WHAT? – A current legally effective Power of Attorney for Health Care and Power of Attorney for Property/Financial Matters.

WHERE? – For the person’s state of residence and ideally, each other state where the person spends significant time [for example, where a “snowbird” spends the winter months (such as Florida or Arizona); or where a person spends the summer months (such as Wisconsin or Indiana)].

WHEN? – There is no time like the present. Planning of this type should not be put off because accidents or illness can strike any one –any time - without warning.

HOW? – The estate planning attorneys of Lillig & Thorsness, Ltd. bring their expertise to guide you through the process.

WHY? – To avoid the cost – delay – and uncertainty – of Court guardianship proceedings in the event of a disabling accident, injury, or health crisis.

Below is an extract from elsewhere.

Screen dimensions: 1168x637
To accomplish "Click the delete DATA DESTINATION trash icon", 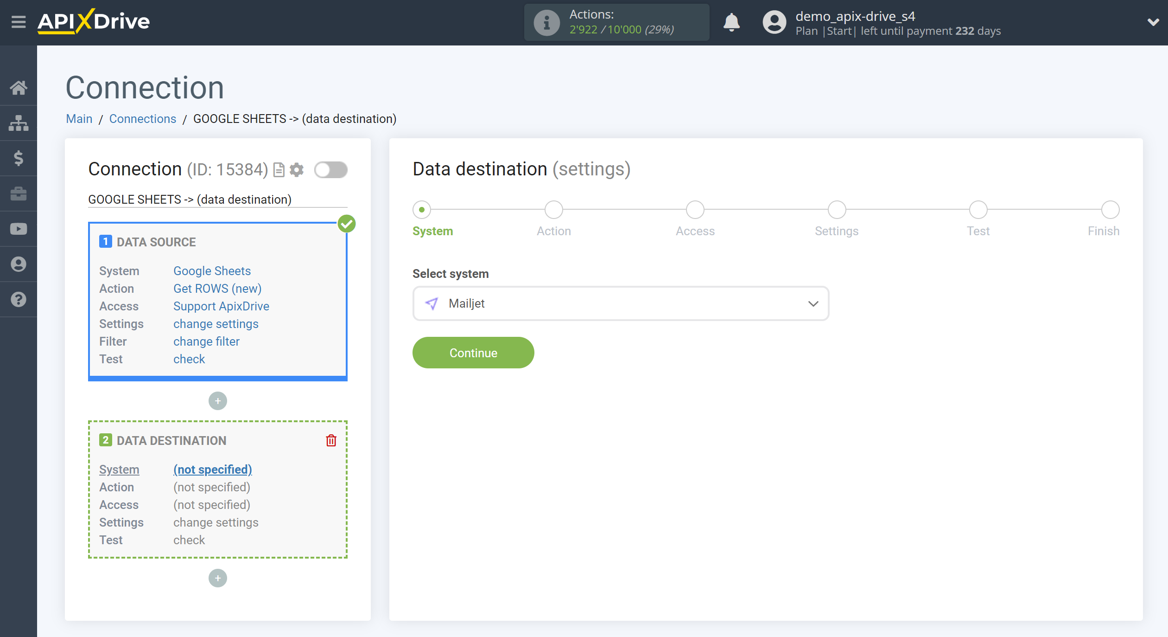I will (x=331, y=440).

A Power of Attorney is the document which gives the person of your choice, such as a spouse, adult child, relative or trusted friend (called, the “agent”) the legal authority to act for you (called, the “principal”) according to the terms and for the time in the document. A Power of Attorney can be very broad, or restricted. It can be for a limited period of time, such as to handle financial matters while the principal is out of the country. More generally the Power of Attorney is open-ended (“durable”) so the agent can act when the principal is disabled due to an accident or health condition and unable to make and to communicate decisions in financial and property matters or health care.

In Illinois, the Health Care Power of Attorney and the Property Power of Attorney are usually separate documents. The Property Power of Attorney can cover real estate, gifts, personal property, banking, insurance, and tax matters. The Health Care Power of Attorney can include authority to make decisions ranging from giving, withholding or stopping medical treatments and therapies to end-of-life decisions.

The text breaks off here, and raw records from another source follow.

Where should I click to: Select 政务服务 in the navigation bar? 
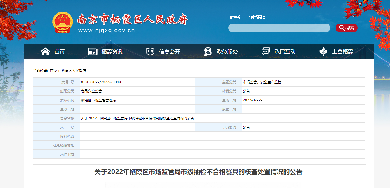click(227, 52)
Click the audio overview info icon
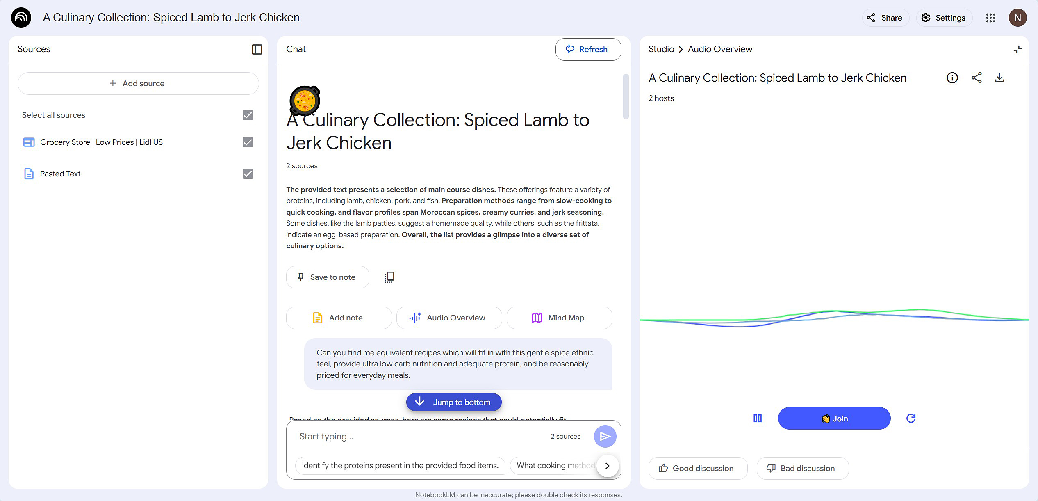The image size is (1038, 501). pos(952,78)
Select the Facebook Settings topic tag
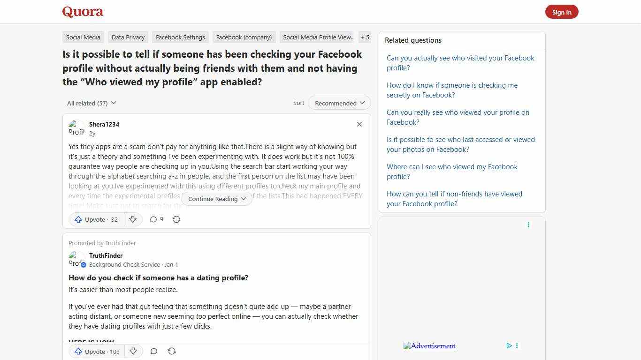The height and width of the screenshot is (360, 641). 180,37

Once a person is age 18, privacy and constitutional rights prevent anyone else – even a spouse, a parent or an adult child – from getting access to records or acting legally on his or her behalf even if the person is disabled by accident, illness or injury. Without a Power of Attorney, a party must go to the Court to have a Guardian appointed over an incapacitated individual. Guardianship is expensive, inconvenient, and often slow. It also puts the choice of Guardian in the hands of the Court as opposed to the individual, so the appointment is unpredictable.

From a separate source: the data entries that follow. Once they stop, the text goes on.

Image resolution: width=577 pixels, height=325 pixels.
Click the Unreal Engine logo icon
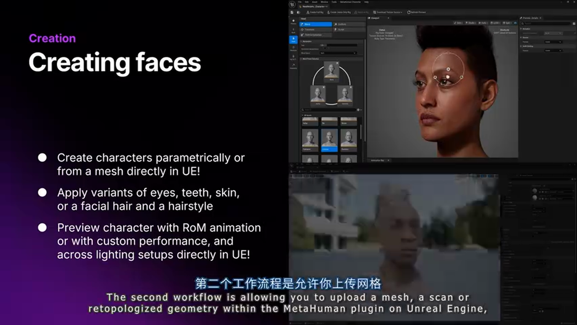click(x=292, y=4)
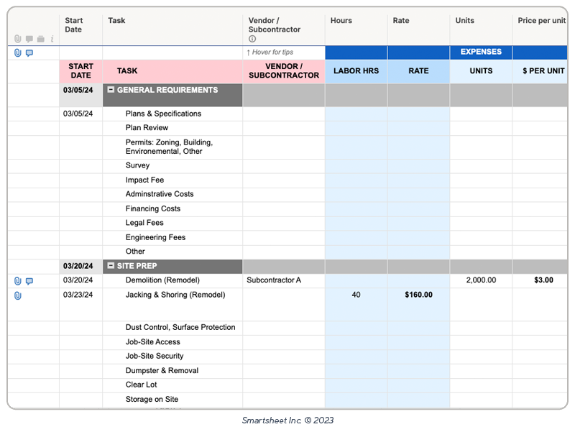Select the 2,000.00 units cell

pos(481,280)
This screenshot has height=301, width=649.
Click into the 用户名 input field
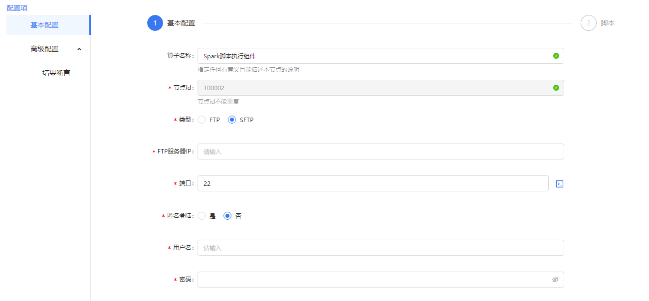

A principal can revoke the Power of Attorney at any time, provided the principal has capacity, or the Power of Attorney will terminate at the stated termination date or upon the principal’s death if durable.

A well-drafted Power of Attorney allows you, the principal, to make the decisions, and choose the agents to act on your behalf, even including gifting, implementing estate and tax planning, planning for other governmental benefits as may be appropriate and implementing health care decisions. It is an essential part of every estate plan.